*Work request*: Your answer must consist solely of the line containing "Where should I click to: Select" and all subsequent lines through the end of the entries, reproduced exactly.

*Records excerpted from a collection*:
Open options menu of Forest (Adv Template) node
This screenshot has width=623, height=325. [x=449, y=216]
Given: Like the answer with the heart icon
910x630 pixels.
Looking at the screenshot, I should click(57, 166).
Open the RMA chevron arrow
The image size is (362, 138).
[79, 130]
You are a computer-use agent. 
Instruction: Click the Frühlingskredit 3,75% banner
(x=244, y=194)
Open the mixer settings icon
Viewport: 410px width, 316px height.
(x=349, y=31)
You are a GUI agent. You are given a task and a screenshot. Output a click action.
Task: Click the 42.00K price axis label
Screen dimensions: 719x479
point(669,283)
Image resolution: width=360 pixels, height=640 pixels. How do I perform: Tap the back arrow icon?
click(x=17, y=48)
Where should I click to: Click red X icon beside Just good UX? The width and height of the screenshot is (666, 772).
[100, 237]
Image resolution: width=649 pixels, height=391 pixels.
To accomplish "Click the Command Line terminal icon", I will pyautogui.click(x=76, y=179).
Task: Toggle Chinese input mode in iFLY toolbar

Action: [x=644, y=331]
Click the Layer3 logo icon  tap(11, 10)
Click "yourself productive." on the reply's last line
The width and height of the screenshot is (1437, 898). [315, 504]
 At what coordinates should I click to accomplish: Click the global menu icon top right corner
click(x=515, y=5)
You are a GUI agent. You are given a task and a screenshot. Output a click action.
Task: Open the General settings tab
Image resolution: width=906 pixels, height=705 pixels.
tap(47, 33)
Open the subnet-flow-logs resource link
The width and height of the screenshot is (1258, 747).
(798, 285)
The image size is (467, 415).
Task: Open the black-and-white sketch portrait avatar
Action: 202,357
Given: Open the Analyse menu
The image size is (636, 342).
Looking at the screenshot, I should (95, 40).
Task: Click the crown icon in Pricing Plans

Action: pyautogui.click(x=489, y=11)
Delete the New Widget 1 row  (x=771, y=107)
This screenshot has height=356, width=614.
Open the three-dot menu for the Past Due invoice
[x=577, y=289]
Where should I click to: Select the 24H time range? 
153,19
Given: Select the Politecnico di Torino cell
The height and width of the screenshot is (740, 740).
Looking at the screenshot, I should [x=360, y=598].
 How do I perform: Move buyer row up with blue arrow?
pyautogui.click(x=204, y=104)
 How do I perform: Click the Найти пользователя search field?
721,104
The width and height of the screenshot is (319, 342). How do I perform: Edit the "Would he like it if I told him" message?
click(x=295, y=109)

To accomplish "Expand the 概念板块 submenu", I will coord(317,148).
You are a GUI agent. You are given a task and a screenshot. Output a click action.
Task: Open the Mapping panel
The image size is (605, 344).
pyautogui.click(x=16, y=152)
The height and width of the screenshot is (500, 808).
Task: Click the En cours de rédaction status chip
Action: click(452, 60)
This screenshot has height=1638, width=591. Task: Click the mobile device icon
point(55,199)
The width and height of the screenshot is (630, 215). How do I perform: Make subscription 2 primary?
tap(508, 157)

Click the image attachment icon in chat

*Response box*:
Where should I click to: Select the 24H time range? 
153,19
Given: Select the Politecnico di Torino cell
The height and width of the screenshot is (740, 740).
Looking at the screenshot, I should [x=360, y=598].
 How do I perform: Move buyer row up with blue arrow?
pyautogui.click(x=204, y=104)
 How do I perform: Click the Найти пользователя search field?
721,104
The width and height of the screenshot is (319, 342). How do I perform: Edit the "Would he like it if I told him" message?
click(x=295, y=109)

To accomplish "Expand the 概念板块 submenu", I will coord(317,148).
You are a GUI agent. You are given a task and a screenshot. Output a click action.
Task: Open the Mapping panel
The image size is (605, 344).
pyautogui.click(x=16, y=152)
The height and width of the screenshot is (500, 808).
Task: Click the En cours de rédaction status chip
Action: click(452, 60)
This screenshot has height=1638, width=591. Task: Click the mobile device icon
point(55,199)
The width and height of the screenshot is (630, 215). How do I perform: Make subscription 2 primary?
tap(508, 157)

Click the image attachment icon in chat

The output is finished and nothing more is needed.